You need at least one GitHub Personal Access Token. The GitHub code search API requires authentication. Without a token the tool will not run.
Get one at github.com → Settings → Developer settings → Personal access tokens. The only scope needed is public_repo for read access to public code.
Tokens are stored in .env-git-keys in the working directory. The format is one token per line:
ghp_yourtoken1here
GITHUB_TOKEN=ghp_yourtoken2here
Both formats are accepted. Comments starting with # are ignored.
Requires Go 1.21 or newer.
git clone https://github.com/Krainium/OCG-api-key-scraper.git
cd OCG-api-key-scraper
go build -o keychk keychk.go./keychkThe interactive menu opens immediately. Everything is configurable from there — providers, pages, workers, validation, output directory. No flags required.
The menu at a glance:
[1] Providers — choose openai / anthropic / gemini
[2] Pages / query — how many GitHub result pages per query
[3] Workers — parallel goroutines
[4] Validate keys — hit the API live to confirm each key
[5] Output dir — where files are saved
[6] Cache file — path to the seen-keys file
[P] Page start — skip burned early pages
[F] Freshness filter — only scan recently committed files
[7] Add token — paste a GitHub PAT
[8] View tokens — masked display of loaded tokens
[9] Remove token — remove by number
[T] Test a token — verify it hits the GitHub API
[C] Clear seen cache — start fresh on next run
[R] Run scan — start
[Q] Quit
The tool fires search queries against GitHub's code search API using sort=indexed&order=desc. That sort order puts the most recently indexed files at the top — meaning files that just got pushed are at position 1. Each query targets specific file types like .env files or language-filtered results in Python or JavaScript. The queries are spaced 7 seconds apart to stay within GitHub's 10-request-per-minute limit on code search.

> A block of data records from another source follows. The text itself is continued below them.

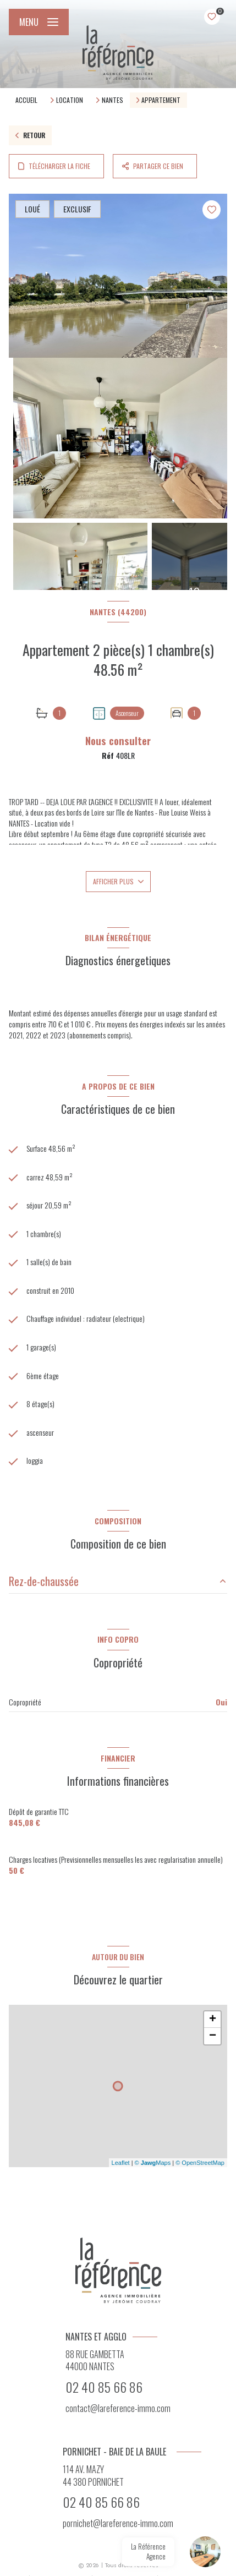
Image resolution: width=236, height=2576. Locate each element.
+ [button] (212, 2019)
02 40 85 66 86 (103, 2387)
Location (69, 100)
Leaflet (121, 2162)
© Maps (153, 2162)
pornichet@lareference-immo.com (118, 2523)
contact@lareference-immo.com (118, 2408)
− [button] (212, 2036)
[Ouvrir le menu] (39, 22)
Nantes (112, 100)
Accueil (26, 100)
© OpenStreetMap (199, 2162)
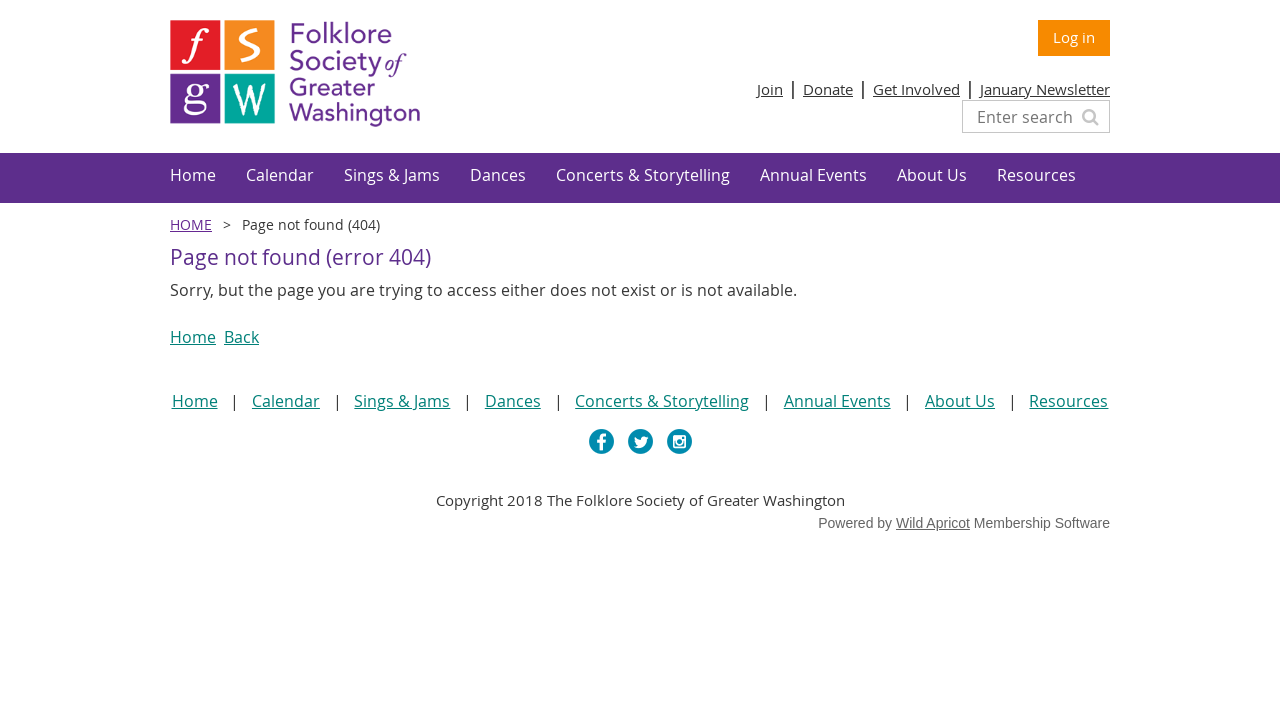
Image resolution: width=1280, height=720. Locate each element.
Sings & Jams (402, 401)
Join (770, 89)
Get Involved (916, 89)
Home (191, 224)
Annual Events (837, 401)
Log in (1074, 37)
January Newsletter (1045, 89)
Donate (828, 89)
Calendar (286, 401)
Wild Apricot (933, 523)
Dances (513, 401)
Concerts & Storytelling (662, 401)
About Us (960, 401)
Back (241, 337)
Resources (1068, 401)
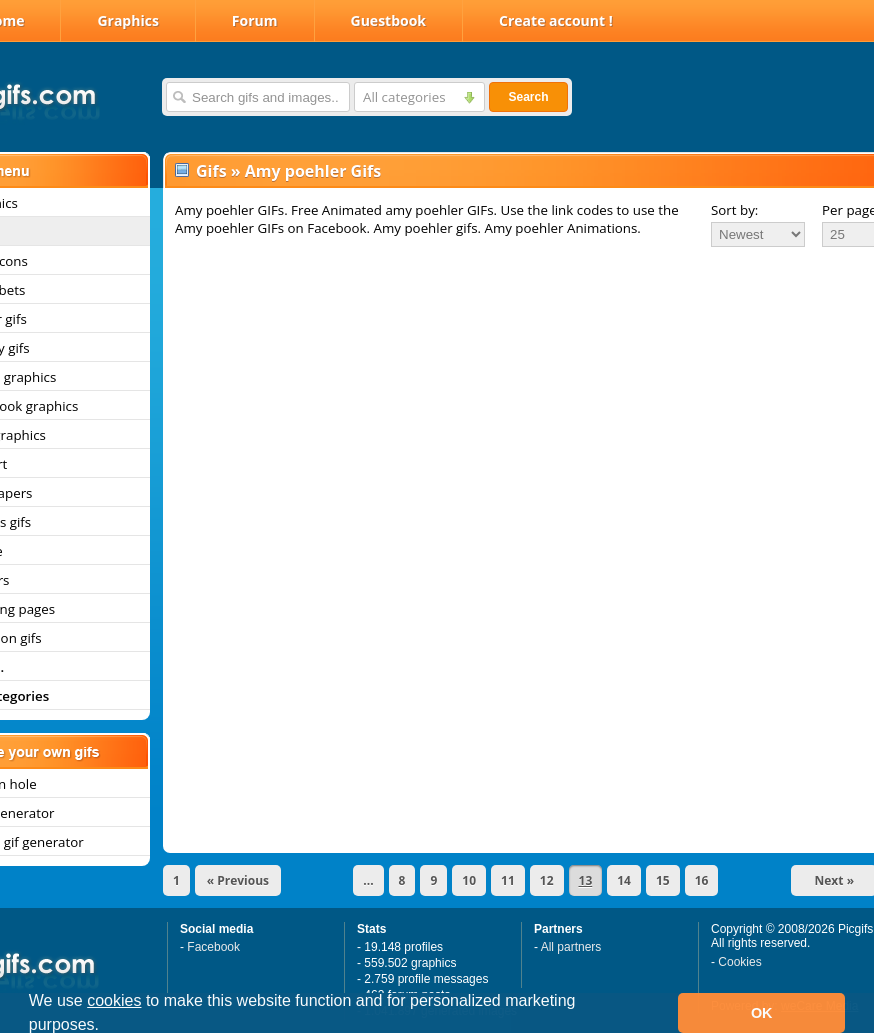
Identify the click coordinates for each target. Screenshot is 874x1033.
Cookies (739, 962)
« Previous (238, 880)
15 (663, 880)
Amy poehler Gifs (313, 171)
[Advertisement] (498, 399)
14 (624, 880)
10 (469, 880)
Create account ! (556, 20)
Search (528, 97)
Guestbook (389, 20)
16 (702, 880)
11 (508, 880)
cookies (114, 1000)
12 (547, 880)
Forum (255, 20)
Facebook (213, 947)
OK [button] (762, 1013)
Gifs (211, 171)
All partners (571, 947)
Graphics (127, 20)
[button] (107, 1027)
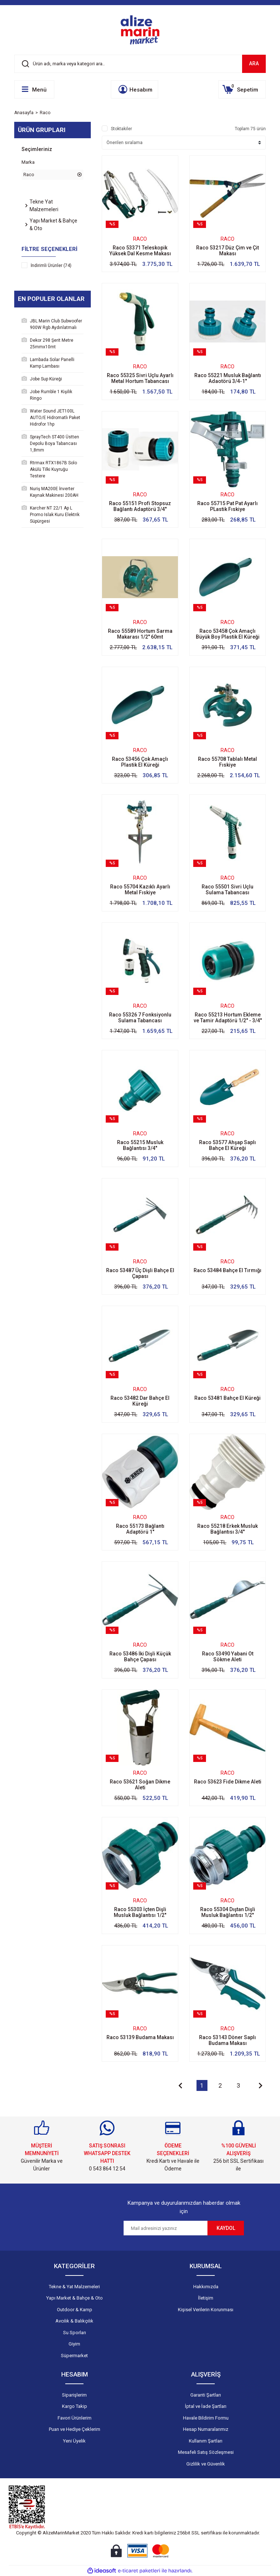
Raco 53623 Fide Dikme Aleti (227, 1782)
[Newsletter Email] (165, 2228)
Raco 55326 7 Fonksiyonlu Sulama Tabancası (140, 1017)
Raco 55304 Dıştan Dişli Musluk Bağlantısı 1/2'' (227, 1912)
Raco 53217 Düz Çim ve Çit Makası (227, 250)
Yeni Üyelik (74, 2441)
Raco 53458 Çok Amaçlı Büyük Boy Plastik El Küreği (228, 634)
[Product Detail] (140, 224)
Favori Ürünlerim (75, 2418)
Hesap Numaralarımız (205, 2429)
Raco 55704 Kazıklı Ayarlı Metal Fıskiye (140, 889)
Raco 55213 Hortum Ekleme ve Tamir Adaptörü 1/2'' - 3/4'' (228, 1017)
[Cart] (242, 89)
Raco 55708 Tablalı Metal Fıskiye (227, 762)
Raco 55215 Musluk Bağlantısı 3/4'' (140, 1145)
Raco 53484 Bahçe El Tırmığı (227, 1270)
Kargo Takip (74, 2406)
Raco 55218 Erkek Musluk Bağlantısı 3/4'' (227, 1529)
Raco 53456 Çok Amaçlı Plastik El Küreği (140, 762)
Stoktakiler (121, 128)
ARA (254, 63)
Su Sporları (74, 2332)
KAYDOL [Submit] (226, 2228)
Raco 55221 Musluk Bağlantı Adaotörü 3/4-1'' (227, 378)
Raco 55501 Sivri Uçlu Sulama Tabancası (227, 889)
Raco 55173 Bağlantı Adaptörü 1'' (140, 1529)
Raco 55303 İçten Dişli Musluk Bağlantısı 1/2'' (140, 1912)
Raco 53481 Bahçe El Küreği (227, 1398)
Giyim (74, 2344)
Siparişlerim (74, 2395)
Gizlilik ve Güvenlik (205, 2464)
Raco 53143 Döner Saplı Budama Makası (227, 2040)
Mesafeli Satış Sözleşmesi (206, 2452)
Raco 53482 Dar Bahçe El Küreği (140, 1401)
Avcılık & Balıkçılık (74, 2321)
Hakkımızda (205, 2286)
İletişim (205, 2298)
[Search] (140, 64)
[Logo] (140, 29)
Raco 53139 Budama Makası (140, 2037)
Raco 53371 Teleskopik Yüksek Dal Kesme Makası (140, 250)
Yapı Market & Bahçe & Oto (74, 2298)
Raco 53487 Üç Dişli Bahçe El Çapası (140, 1273)
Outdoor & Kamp (74, 2309)
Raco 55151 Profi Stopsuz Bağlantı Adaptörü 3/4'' (140, 506)
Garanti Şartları (205, 2395)
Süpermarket (74, 2355)
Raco (45, 112)
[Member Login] (134, 89)
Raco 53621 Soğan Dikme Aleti (140, 1784)
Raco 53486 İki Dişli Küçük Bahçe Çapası (140, 1656)
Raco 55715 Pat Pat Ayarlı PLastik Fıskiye (227, 506)
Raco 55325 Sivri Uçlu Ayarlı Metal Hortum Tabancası (140, 378)
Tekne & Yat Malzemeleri (74, 2286)
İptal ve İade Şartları (205, 2406)
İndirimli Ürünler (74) (51, 265)
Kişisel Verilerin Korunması (205, 2309)
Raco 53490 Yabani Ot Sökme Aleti (227, 1656)
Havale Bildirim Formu (206, 2418)
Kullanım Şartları (205, 2441)
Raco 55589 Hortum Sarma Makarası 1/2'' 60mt (140, 634)
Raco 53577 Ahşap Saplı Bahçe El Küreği (227, 1145)
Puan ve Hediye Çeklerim (74, 2429)
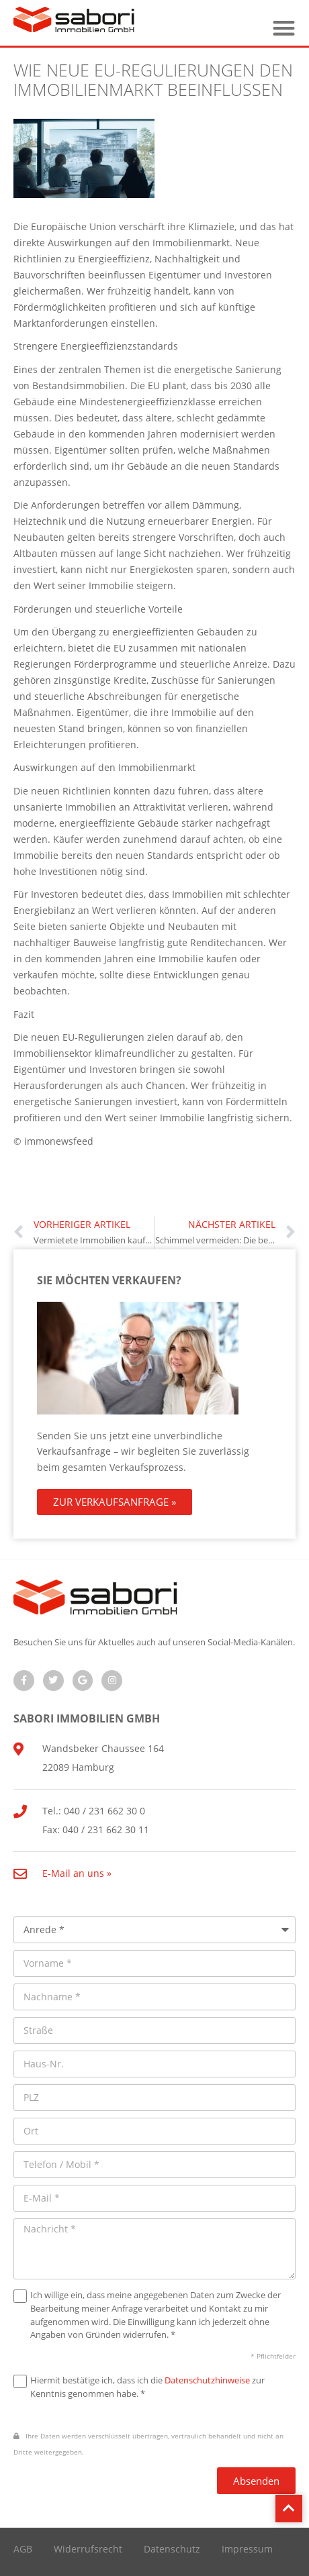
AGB (22, 2548)
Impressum (247, 2548)
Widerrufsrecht (88, 2548)
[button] (284, 28)
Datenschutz (172, 2548)
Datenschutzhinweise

Once it has a list of files, it fetches the raw content from raw.githubusercontent.com first. If that fails, it falls back to the GitHub Contents API. Files over 500 KB are skipped. Files inside node_modules, venv, .git, or build directories are skipped.
Every key match goes through the regex for that provider before it's accepted. Nothing gets saved unless the format is right.
While running, each found key prints immediately:
OPENAI ● LIVE [14:22:05] sk-proj-abc123… user/leaked-config/ .env
ANTHROPIC ● warm [14:22:11] sk-ant-api01-xy… dev/old-project/ config.py
GEMINI ● dead [14:22:19] AIzaSyXXXXXXXXX… org/demo-app/ app.js
A progress bar tracks files scanned. A live counter shows total keys found. Ctrl+C at any point saves all results found so far before exiting.
GitHub code search allows 10 requests per minute per token. The tool enforces a 7-second gap between queries. When it hits a rate limit, it reads the X-RateLimit-Reset header and sleeps exactly until the reset time rather than sleeping a fixed duration.
Loading multiple GitHub tokens lets the tool rotate between them and effectively multiply the throughput.